Something will be cut from defense. Do not even try to tell me that not a single dollar of the defense budget can be removed without damaging national security. In fact, I will guarantee you that dollars are being spent on defense that actually reduce our national security - some project that is doing harm or a system that is more dangerous to those who use than to any potential enemy. So, let's start by identifying one such project that can be cut.

Some revenue loophole can be closed. Find one. The negotiator who says that there us not one absurd loophole that can be eliminated - that a taxpayer gets only by performing some activity that we have practically no good reason to encourage and many good reasons to discourage - should be tossed out as incompetent. Maybe this us a good time to get rid of the tobacco subsidy.

Social Security and Medicare can be adjusted. Here again, I am almost certain that there is something in each if these programs that costs money that is doing more harm than good. Find it. Kill it. And, thus, put the lie to the claim that these programs cannot be touched.

Then, with all options on the table, get to work.

Another thing that no mature, adult, responsible negotiator would consider doing is braging that he "won" the negotiations by forcing more concessions on the enemy than he made himself. This attitude poisons the negotiations at the start, and it cannot exist at all except on a foundation of childish egotistic arrogance. This is not some game of dodgeball on the elementary school playground being played for bragging rights. This is the governing of a country.
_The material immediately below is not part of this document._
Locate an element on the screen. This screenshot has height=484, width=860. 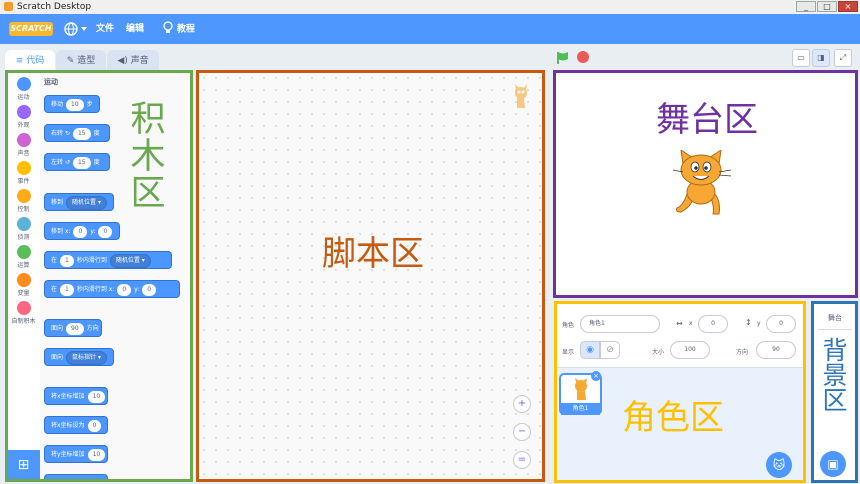
cat-add-icon: 🐱 is located at coordinates (779, 465).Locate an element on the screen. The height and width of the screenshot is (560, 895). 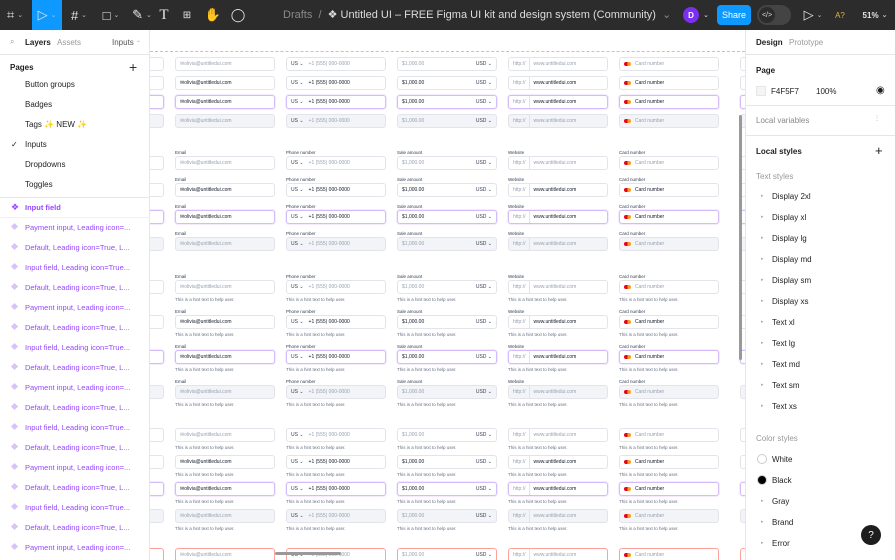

You are there to work with other human beings to do a serious and important job, not show one-upsmanship on a child's playground.
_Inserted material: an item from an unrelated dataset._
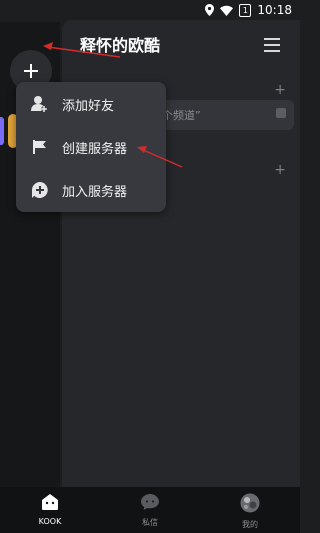  Describe the element at coordinates (272, 45) in the screenshot. I see `menu-icon` at that location.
But, well, that is a dream. Reality returns. We're not going to get rational and mature leadership from these people. We are going to get schoolyard games, and we will be all the worse because of it.

1 comment:

  1. Alonzo,

    I basically agree. The whole situation is a farce. The MSM enthusiastically portrays it as a knuckles-down, serious bipartisan initiative between the two parties, putting their differences aside, working tenaciously, wheel-to-the-grindstone, for their undying love of America and their longing to see it whole again.

    Bullshit

    It is a facile pissing contest between two caucuses of the Business Party, in the name of a completely manufactured crisis. A crisis designed to bilk the American people, and siphon riches and wealth up to the rent-seeking criminals and corporate giants on Capitol Hill.

    Since the GOP is a political monolith, and the Democrats are now essentially what moderate conservatives were in the 1970's, any chance of a fair and balanced deal for the American people is just a shadowy pipedream.

    Polls consistently show, time and time again, that the American people support raising taxes on the rich, leaving Medicare and SS as they are, more spending on education, a reduction in the military budget, increased aid to the the poor (just not "welfare", thanks to Reagan), and so on and so forth.

    Hence, I expect nothing less than the exact opposite of each and every one of these policies to be enacted as part of efforts to reduce the deficit.

    The GOP, if controlling all three branches of government, would jump at the chance to do so. All they need is one conservative Democrat willing to genuflect to their far-right, Social Darwinist ideological extremism, and they have it in the bag.

    One in six Americans are on food stamps, over two thirds do not have $1000 in their savings account for an emergency, real unemployment is at ~20% (and at Great Depression levels for African Americans), and homes are being foreclosed at record-breaking levels, while fat-cats and Big Business tycoons make record-breaking profits. Wages and social indicators have stagnated for three decades, while the upper 1% have accumulated more wealth then every member of the entire human race before 1980 combined.

    This is a low-dow, dirty assault on the middle-class, and all the freedoms that the public have fought tooth and nail for. The rich know it too. They have actually start to arm themselves, buying predator drones for surveillance, and elite guard dogs at $230,000 a pop, in the dire expectation of a coming revolt of the population.

    Something is happening in America.